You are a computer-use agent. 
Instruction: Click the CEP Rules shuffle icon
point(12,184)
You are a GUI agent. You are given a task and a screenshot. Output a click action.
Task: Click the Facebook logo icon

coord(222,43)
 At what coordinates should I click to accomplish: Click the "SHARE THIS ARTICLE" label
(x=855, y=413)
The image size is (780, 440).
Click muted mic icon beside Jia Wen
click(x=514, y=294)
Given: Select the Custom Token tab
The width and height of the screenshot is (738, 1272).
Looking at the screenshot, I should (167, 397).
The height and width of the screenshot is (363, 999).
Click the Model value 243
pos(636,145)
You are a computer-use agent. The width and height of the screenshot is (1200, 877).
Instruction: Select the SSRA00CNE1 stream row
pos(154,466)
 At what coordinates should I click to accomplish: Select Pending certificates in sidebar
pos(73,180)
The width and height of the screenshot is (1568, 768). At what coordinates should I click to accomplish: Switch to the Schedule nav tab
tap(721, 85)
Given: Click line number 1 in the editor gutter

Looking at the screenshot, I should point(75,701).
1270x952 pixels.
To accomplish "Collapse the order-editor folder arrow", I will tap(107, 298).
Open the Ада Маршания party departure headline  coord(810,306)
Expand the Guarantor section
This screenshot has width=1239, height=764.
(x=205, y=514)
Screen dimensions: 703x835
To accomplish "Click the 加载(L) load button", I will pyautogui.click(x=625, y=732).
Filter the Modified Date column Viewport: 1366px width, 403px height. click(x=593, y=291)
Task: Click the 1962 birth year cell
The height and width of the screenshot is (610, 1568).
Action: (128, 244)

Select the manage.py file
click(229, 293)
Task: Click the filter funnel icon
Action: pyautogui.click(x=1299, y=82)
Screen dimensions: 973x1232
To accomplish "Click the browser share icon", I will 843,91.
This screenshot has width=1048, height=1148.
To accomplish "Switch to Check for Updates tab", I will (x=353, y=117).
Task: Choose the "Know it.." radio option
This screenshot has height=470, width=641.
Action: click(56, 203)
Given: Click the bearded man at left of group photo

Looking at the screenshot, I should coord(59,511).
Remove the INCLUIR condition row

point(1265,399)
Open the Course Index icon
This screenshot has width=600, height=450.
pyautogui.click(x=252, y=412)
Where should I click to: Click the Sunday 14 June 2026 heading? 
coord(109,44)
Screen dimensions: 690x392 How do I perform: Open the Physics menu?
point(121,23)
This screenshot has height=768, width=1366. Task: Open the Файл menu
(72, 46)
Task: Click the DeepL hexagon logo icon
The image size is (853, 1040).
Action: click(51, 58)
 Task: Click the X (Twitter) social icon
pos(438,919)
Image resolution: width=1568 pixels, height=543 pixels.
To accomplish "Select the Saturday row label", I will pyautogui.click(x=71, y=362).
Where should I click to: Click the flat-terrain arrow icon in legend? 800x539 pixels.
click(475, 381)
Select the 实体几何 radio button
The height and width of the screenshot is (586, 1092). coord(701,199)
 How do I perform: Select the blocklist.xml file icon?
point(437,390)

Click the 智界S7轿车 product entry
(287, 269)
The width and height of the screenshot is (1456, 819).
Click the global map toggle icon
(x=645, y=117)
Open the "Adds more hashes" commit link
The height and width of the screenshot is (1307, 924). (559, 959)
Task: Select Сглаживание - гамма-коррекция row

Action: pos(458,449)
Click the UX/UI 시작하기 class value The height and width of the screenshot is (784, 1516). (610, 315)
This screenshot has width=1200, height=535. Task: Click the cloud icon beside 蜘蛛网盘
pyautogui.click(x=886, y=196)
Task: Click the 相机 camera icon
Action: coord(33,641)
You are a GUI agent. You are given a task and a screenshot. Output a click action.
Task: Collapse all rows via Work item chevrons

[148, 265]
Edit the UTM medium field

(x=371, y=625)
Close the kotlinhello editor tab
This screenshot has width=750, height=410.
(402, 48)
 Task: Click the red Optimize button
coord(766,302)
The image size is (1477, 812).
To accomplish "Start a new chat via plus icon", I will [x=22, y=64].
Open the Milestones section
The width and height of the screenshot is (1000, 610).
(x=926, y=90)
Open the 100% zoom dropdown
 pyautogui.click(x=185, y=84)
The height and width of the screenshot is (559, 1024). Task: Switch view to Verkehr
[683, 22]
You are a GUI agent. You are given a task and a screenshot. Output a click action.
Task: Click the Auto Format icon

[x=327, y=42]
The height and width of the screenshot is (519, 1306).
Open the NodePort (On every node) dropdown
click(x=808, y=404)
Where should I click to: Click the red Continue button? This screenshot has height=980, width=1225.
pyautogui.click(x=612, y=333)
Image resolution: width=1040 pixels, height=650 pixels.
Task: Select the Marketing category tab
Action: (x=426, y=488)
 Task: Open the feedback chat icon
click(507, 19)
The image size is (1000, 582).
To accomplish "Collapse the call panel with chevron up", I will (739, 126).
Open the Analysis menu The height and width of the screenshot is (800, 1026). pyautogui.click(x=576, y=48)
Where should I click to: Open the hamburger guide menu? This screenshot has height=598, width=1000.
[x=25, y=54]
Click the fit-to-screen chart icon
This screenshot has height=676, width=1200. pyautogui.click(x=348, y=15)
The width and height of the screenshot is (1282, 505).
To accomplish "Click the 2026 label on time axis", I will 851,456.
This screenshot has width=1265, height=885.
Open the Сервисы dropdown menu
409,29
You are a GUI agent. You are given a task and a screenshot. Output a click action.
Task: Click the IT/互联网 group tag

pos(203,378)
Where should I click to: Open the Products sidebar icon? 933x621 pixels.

* TASK TO CARRY OUT *
Return all of the entries above verbatim, in their original order and with no changes.

* COMPLETE ANSWER *
You are a computer-use agent. 
Instruction: Click the CEP Rules shuffle icon
point(12,184)
You are a GUI agent. You are given a task and a screenshot. Output a click action.
Task: Click the Facebook logo icon

coord(222,43)
 At what coordinates should I click to accomplish: Click the "SHARE THIS ARTICLE" label
(x=855, y=413)
The image size is (780, 440).
Click muted mic icon beside Jia Wen
click(x=514, y=294)
Given: Select the Custom Token tab
The width and height of the screenshot is (738, 1272).
Looking at the screenshot, I should (167, 397).
The height and width of the screenshot is (363, 999).
Click the Model value 243
pos(636,145)
You are a computer-use agent. The width and height of the screenshot is (1200, 877).
Instruction: Select the SSRA00CNE1 stream row
pos(154,466)
 At what coordinates should I click to accomplish: Select Pending certificates in sidebar
pos(73,180)
The width and height of the screenshot is (1568, 768). At what coordinates should I click to accomplish: Switch to the Schedule nav tab
tap(721, 85)
Given: Click line number 1 in the editor gutter

Looking at the screenshot, I should point(75,701).
1270x952 pixels.
To accomplish "Collapse the order-editor folder arrow", I will tap(107, 298).
Open the Ада Маршания party departure headline  coord(810,306)
Expand the Guarantor section
This screenshot has width=1239, height=764.
(x=205, y=514)
Screen dimensions: 703x835
To accomplish "Click the 加载(L) load button", I will pyautogui.click(x=625, y=732).
Filter the Modified Date column Viewport: 1366px width, 403px height. click(x=593, y=291)
Task: Click the 1962 birth year cell
The height and width of the screenshot is (610, 1568).
Action: (128, 244)

Select the manage.py file
click(229, 293)
Task: Click the filter funnel icon
Action: pyautogui.click(x=1299, y=82)
Screen dimensions: 973x1232
To accomplish "Click the browser share icon", I will 843,91.
This screenshot has width=1048, height=1148.
To accomplish "Switch to Check for Updates tab", I will (x=353, y=117).
Task: Choose the "Know it.." radio option
This screenshot has height=470, width=641.
Action: click(56, 203)
Given: Click the bearded man at left of group photo

Looking at the screenshot, I should coord(59,511).
Remove the INCLUIR condition row

point(1265,399)
Open the Course Index icon
This screenshot has width=600, height=450.
pyautogui.click(x=252, y=412)
Where should I click to: Click the Sunday 14 June 2026 heading? 
coord(109,44)
Screen dimensions: 690x392 How do I perform: Open the Physics menu?
point(121,23)
This screenshot has height=768, width=1366. Task: Open the Файл menu
(72, 46)
Task: Click the DeepL hexagon logo icon
The image size is (853, 1040).
Action: click(51, 58)
 Task: Click the X (Twitter) social icon
pos(438,919)
Image resolution: width=1568 pixels, height=543 pixels.
To accomplish "Select the Saturday row label", I will pyautogui.click(x=71, y=362).
Where should I click to: Click the flat-terrain arrow icon in legend? 800x539 pixels.
click(475, 381)
Select the 实体几何 radio button
The height and width of the screenshot is (586, 1092). coord(701,199)
 How do I perform: Select the blocklist.xml file icon?
point(437,390)

Click the 智界S7轿车 product entry
(287, 269)
The width and height of the screenshot is (1456, 819).
Click the global map toggle icon
(x=645, y=117)
Open the "Adds more hashes" commit link
The height and width of the screenshot is (1307, 924). (559, 959)
Task: Select Сглаживание - гамма-коррекция row

Action: pos(458,449)
Click the UX/UI 시작하기 class value The height and width of the screenshot is (784, 1516). (610, 315)
This screenshot has width=1200, height=535. Task: Click the cloud icon beside 蜘蛛网盘
pyautogui.click(x=886, y=196)
Task: Click the 相机 camera icon
Action: coord(33,641)
You are a GUI agent. You are given a task and a screenshot. Output a click action.
Task: Collapse all rows via Work item chevrons

[148, 265]
Edit the UTM medium field

(x=371, y=625)
Close the kotlinhello editor tab
This screenshot has width=750, height=410.
(402, 48)
 Task: Click the red Optimize button
coord(766,302)
The image size is (1477, 812).
To accomplish "Start a new chat via plus icon", I will [x=22, y=64].
Open the Milestones section
The width and height of the screenshot is (1000, 610).
(x=926, y=90)
Open the 100% zoom dropdown
 pyautogui.click(x=185, y=84)
The height and width of the screenshot is (559, 1024). Task: Switch view to Verkehr
[683, 22]
You are a GUI agent. You are given a task and a screenshot. Output a click action.
Task: Click the Auto Format icon

[x=327, y=42]
The height and width of the screenshot is (519, 1306).
Open the NodePort (On every node) dropdown
click(x=808, y=404)
Where should I click to: Click the red Continue button? This screenshot has height=980, width=1225.
pyautogui.click(x=612, y=333)
Image resolution: width=1040 pixels, height=650 pixels.
Task: Select the Marketing category tab
Action: (x=426, y=488)
 Task: Open the feedback chat icon
click(507, 19)
The image size is (1000, 582).
To accomplish "Collapse the call panel with chevron up", I will (739, 126).
Open the Analysis menu The height and width of the screenshot is (800, 1026). pyautogui.click(x=576, y=48)
Where should I click to: Open the hamburger guide menu? This screenshot has height=598, width=1000.
[x=25, y=54]
Click the fit-to-screen chart icon
This screenshot has height=676, width=1200. pyautogui.click(x=348, y=15)
The width and height of the screenshot is (1282, 505).
To accomplish "Click the 2026 label on time axis", I will 851,456.
This screenshot has width=1265, height=885.
Open the Сервисы dropdown menu
409,29
You are a GUI agent. You are given a task and a screenshot. Output a click action.
Task: Click the IT/互联网 group tag

pos(203,378)
Where should I click to: Open the Products sidebar icon? 933x621 pixels.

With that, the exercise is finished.